Dans ce cas-ci, le classement mesure quelque chose de très précis. Quels sont les facteurs qui motiveront une population talentueuse et mobile à s'établir dans une ville plutôt qu'une autre? Qu'est ce qui attirera des professionnels, des chercheurs, des gestionnaires ou des médecins?
Pourquoi poser cette question? Parce que bien des spécialistes du développement partent du principe que c'est le succès des villes, surtout les grandes, qui fera le succès économique des pays. Et que la capacité d'attirer et de retenir le talent est l'une des clés du succès. La présence d'une main-d'oeuvre hautement qualifiée rendra une ville performante, et en outre, parce que le talent est une denrée précieuse, les entreprises s'installent et investissent là où se trouve le talent, plutôt que l'inverse.
Ce que le Conference Board dit, c'est que Montréal n'a pas vraiment ce pouvoir d'attraction. Dans son classement, six villes méritent un A: Calgary, Toronto, Vancouver, Edmonton, Victoria et Ottawa-Gatineau. Sauf Victoria, ce sont en fait les grandes villes canadiennes. La seul absente, c'est la métropole montréalaise, au 14e rang, avec un B.
Pour arriver à ce résultat, il a fallu identifier des facteurs qui favorisent le pouvoir d'attraction, et mesurer comment les villes réussissaient pour chacun. Le Board les répartit en huit domaines.
L'économie: parce que les gens hautement qualifiés seront attirés par la prospérité, et donc des emplois, de bons salaires et des perspectives de succès. L'étude mesure cela à travers une foule d'indicateurs: PIB par habitant, taux d'emploi, création d'emplois, productivité, revenu personnel disponible. Montréal, on s'en doute, se classe mal, avec un D, au 21e rang, tandis que Calgary mène le bal.
Le domaine "société" mesure la qualité de vie, mais aussi les attributs urbains comme la diversité et l'intensité de la vie urbaine à laquelle ce type de clientèle sera sensible. Ce qui donne des indicateurs comme le nombre de 25-35 ans, la proportion d'immigrants, le temps de déplacement, mais aussi les alternatives à l'automobile, la densité urbaine, la criminalité, la cohésion mesurée par la participation électorale. Montréal fait bien, au 3e rang, derrière Toronto et Ottawa-Gatineau.
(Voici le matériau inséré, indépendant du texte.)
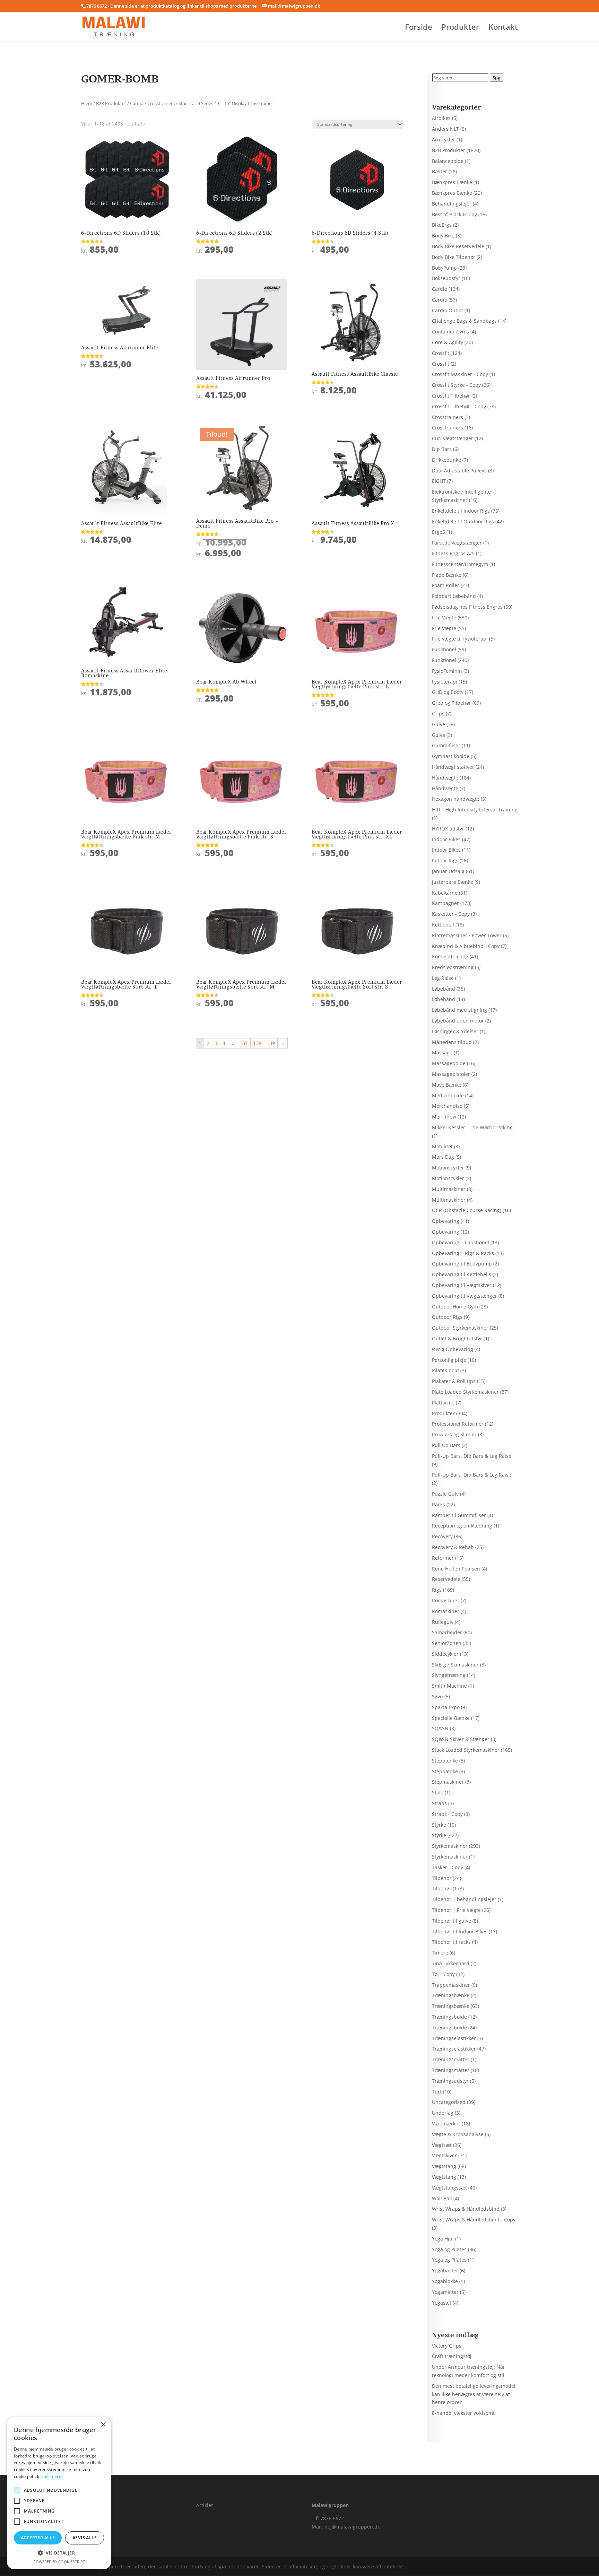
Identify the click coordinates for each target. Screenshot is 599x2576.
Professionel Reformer (458, 1423)
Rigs (437, 1589)
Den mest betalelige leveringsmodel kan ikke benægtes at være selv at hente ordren (473, 2394)
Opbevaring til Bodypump (462, 1263)
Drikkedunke (446, 459)
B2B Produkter (111, 103)
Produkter (460, 28)
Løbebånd (443, 988)
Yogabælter (445, 2270)
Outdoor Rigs (447, 1317)
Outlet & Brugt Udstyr (457, 1338)
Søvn (437, 1696)
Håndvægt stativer (453, 767)
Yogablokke (445, 2281)
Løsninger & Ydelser (455, 1031)
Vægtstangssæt (449, 2187)
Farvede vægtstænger (457, 542)
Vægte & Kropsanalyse (458, 2134)
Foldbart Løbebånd (454, 596)
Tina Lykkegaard (450, 1963)
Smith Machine (449, 1685)
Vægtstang (444, 2166)
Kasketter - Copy (451, 914)
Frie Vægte (444, 617)
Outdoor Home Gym (455, 1306)
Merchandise (447, 1106)
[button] (59, 2553)
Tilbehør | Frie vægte (456, 1910)
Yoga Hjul (443, 2238)
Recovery (442, 1536)
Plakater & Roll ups (454, 1381)
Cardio (137, 103)
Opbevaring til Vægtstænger (464, 1296)
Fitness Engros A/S (453, 553)
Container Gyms (450, 331)
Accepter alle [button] (38, 2538)
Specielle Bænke (451, 1718)
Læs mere (51, 2476)
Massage (442, 1052)
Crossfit (440, 353)
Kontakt (503, 28)
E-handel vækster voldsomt (463, 2413)
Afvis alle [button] (84, 2538)
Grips (438, 713)
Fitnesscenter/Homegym (460, 564)
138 (257, 1043)
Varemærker (446, 2123)
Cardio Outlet (447, 310)
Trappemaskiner (451, 1985)
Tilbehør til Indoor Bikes (459, 1931)
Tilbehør (441, 1878)
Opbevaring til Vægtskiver (462, 1285)
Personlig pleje (449, 1360)
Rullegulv (442, 1622)
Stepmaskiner (448, 1781)
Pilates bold (445, 1370)
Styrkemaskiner (450, 1846)
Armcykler (443, 139)
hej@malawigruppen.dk (352, 2526)
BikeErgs (442, 224)
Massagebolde (449, 1063)
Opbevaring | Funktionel (460, 1242)
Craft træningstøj (451, 2356)
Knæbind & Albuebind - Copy (466, 946)
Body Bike (443, 235)
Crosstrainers (161, 103)
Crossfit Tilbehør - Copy (459, 406)
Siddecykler (445, 1654)
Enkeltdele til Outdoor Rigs (463, 521)
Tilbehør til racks (451, 1942)
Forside (418, 28)
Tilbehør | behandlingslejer (464, 1899)
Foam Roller (445, 585)
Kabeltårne (445, 892)
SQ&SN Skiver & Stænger (460, 1739)
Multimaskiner (449, 1189)
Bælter (439, 171)
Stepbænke (445, 1760)
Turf (437, 2091)
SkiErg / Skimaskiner (455, 1664)
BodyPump (444, 267)
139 (271, 1043)
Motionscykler (448, 1167)
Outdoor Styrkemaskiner (460, 1327)
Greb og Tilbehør (451, 702)
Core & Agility (447, 342)
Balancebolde (447, 161)
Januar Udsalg (448, 871)
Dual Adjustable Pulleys (459, 470)
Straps (439, 1803)
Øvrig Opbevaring (452, 1349)
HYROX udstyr (448, 828)
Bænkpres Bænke (452, 182)
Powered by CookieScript (59, 2561)
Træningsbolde (449, 2016)
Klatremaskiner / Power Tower (467, 935)
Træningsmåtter (450, 2059)
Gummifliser (446, 745)
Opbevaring (445, 1221)
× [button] (103, 2424)
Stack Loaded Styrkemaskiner (466, 1750)
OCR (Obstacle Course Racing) (466, 1210)
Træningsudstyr (450, 2081)
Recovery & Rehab (453, 1547)
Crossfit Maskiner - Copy (460, 374)
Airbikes (441, 118)
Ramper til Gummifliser (459, 1515)
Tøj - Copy (443, 1974)
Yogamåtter (445, 2292)
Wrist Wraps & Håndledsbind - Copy (473, 2219)
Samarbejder (447, 1632)
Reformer (443, 1558)
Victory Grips (446, 2345)
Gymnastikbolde (450, 756)
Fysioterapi (444, 681)
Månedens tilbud (452, 1042)
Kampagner (445, 903)
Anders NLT (445, 128)
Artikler (204, 2505)
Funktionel (444, 649)
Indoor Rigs (445, 860)
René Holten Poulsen (456, 1568)
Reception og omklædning (462, 1525)
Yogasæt (441, 2302)
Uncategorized (449, 2102)
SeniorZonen (446, 1643)
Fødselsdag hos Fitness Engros (467, 606)
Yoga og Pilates (449, 2249)
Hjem (86, 103)
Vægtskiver (444, 2155)
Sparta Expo (446, 1707)
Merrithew (444, 1116)
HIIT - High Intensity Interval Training (475, 809)
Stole (437, 1792)
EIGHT (439, 481)
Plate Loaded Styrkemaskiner (465, 1392)
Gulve (438, 724)
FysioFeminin (447, 671)
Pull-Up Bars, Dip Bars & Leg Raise (471, 1456)
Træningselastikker (454, 2038)
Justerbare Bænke (452, 882)
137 (244, 1043)
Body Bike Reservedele (458, 246)
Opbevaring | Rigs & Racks (463, 1253)
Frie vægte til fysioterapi (460, 638)
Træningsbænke (450, 1995)
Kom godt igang (450, 956)
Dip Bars (442, 449)
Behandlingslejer (451, 203)
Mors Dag (443, 1157)
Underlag (442, 2112)
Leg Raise (443, 978)
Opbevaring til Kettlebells (461, 1274)
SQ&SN (440, 1728)
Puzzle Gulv (445, 1493)
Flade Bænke (446, 575)
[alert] (59, 2493)
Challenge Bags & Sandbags (464, 320)
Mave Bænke (446, 1084)
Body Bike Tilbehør (453, 257)
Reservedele (446, 1579)
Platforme (443, 1402)
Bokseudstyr (446, 278)
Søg (496, 78)
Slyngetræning (449, 1675)
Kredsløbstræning (453, 967)
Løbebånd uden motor (458, 1020)
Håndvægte (445, 777)
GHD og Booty (447, 692)
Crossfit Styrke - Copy (456, 385)
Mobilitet (442, 1146)
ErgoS (438, 532)
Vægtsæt (442, 2145)
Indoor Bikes (446, 839)
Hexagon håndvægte (455, 798)
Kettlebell (443, 924)
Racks (438, 1504)
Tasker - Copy (447, 1867)
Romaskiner (445, 1600)
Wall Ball (442, 2198)
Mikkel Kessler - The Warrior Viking (472, 1127)
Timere (440, 1952)
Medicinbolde (448, 1095)
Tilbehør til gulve (451, 1920)
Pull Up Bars (446, 1445)
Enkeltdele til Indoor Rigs (461, 510)
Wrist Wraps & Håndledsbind (466, 2208)
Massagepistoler (451, 1074)
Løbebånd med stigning (459, 1010)
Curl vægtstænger (452, 438)
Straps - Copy (447, 1814)
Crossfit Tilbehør (451, 395)
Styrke (439, 1824)
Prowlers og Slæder (454, 1434)
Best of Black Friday (454, 214)
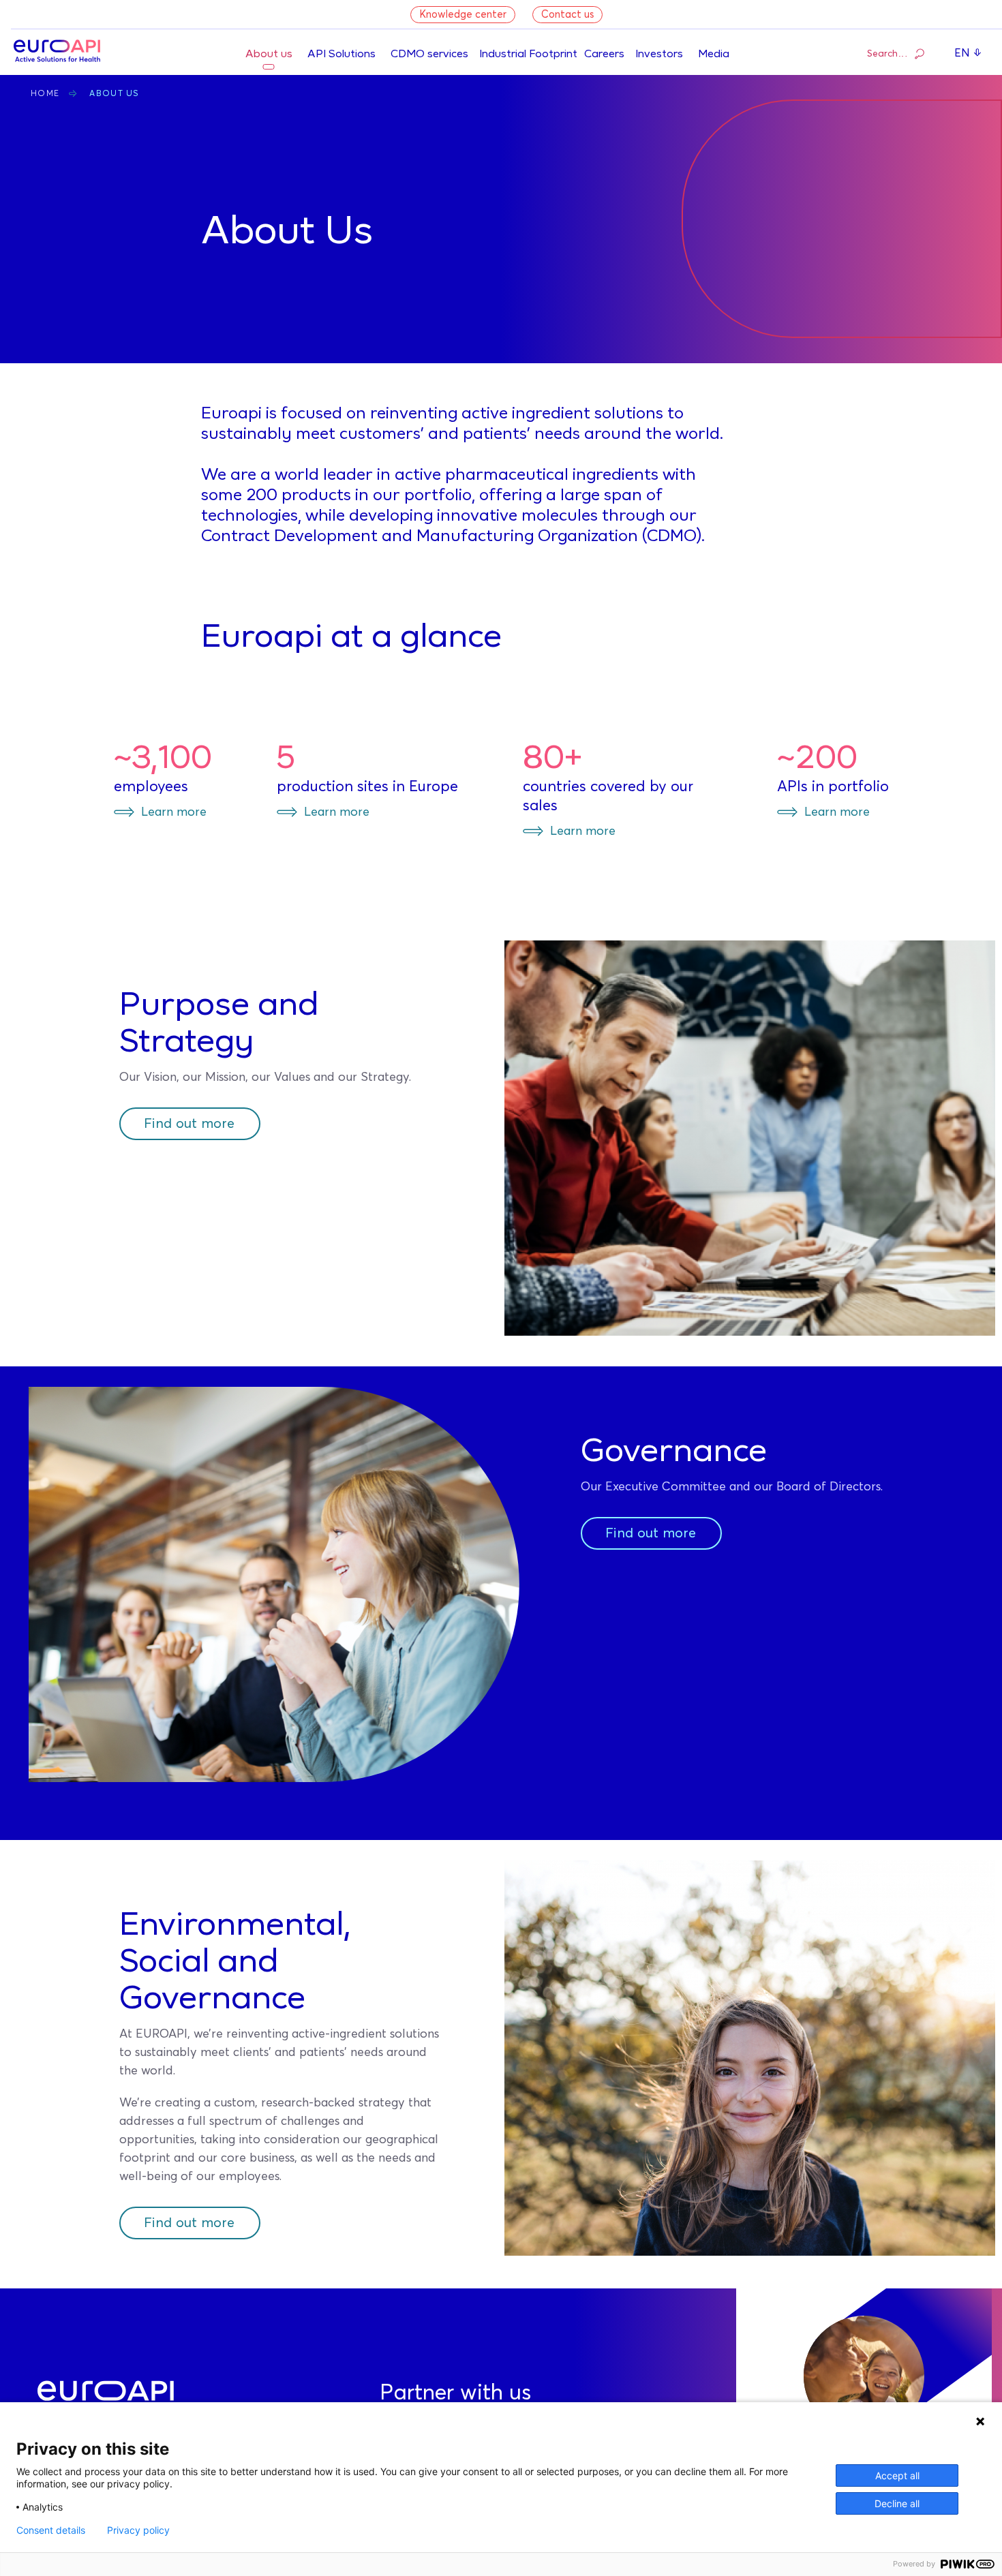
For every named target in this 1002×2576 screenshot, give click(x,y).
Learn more (174, 812)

À cela s'ajoutent les domaines liés à la qualité de la vie: la santé (nombre de médecins, de spécialistes, résultats sociosanitaires comme l'obésité ou l'espérance de vie), le logement, l'environnement, mesuré par la qualité de l'air, mais aussi par les comportements, (recyclage et consommation d'eau). Et des domaines liés à la performance, avec l'innovation (nombre de brevets, de diplômés scientifiques) et l'éducation (nombre de bacs, de doctorats, littératie). Montréal se classe très mal pour l'environnement, 25e, mal pour le logement, 16e, très moyennement pour l'éducation, 13e, assez bien pour la santé, 8e, et l'innovation, 6e.
Il est à noter que Québec est au 11e rang, et fait donc mieux que Montréal. Mais j'aurais tendance à être prudent. Le succès de Québec dans ce classement tient largement au fait que cette ville profite d'une bonne migration nette, parce qu'elle attire plus de gens qu'elle n'en perd. Mais il est loin d'être évident que c'est un indice du fait que la ville puisse attirer du talent. Ses gains de population dépendent beaucoup de l'arrivée de personnes moins qualifiées provenant de régions malmenées, tandis qu'elle perd des diplômés au profit de Montréal.
Mais ce qui frappe, c'est que Montréal est confrontée à un phénomène circulaire. Pour résumer, Montréal n'est pas attractive parce qu'elle n'est pas prospère et qu'elle n'a pas les moyens d'offrir tous les services associés à la qualité de la vie. Bref, pour être prospère, elle doit pouvoir attirer le talent, et pour cela, elle doit être prospère. C'est un véritable cercle vicieux. Par où commencer?
Ce que suggère cette étude, c'est que Montréal doit travailler à la création de richesse, favoriser les investissements, augmenter la productivité, investir en éducation, améliorer les infrastructures. Mais surtout, que l'inaction a un prix. Une ville qui accuse des retards, comme Montréal, et qui ne bouge pas, risque de s'engager dans une spirale descendante.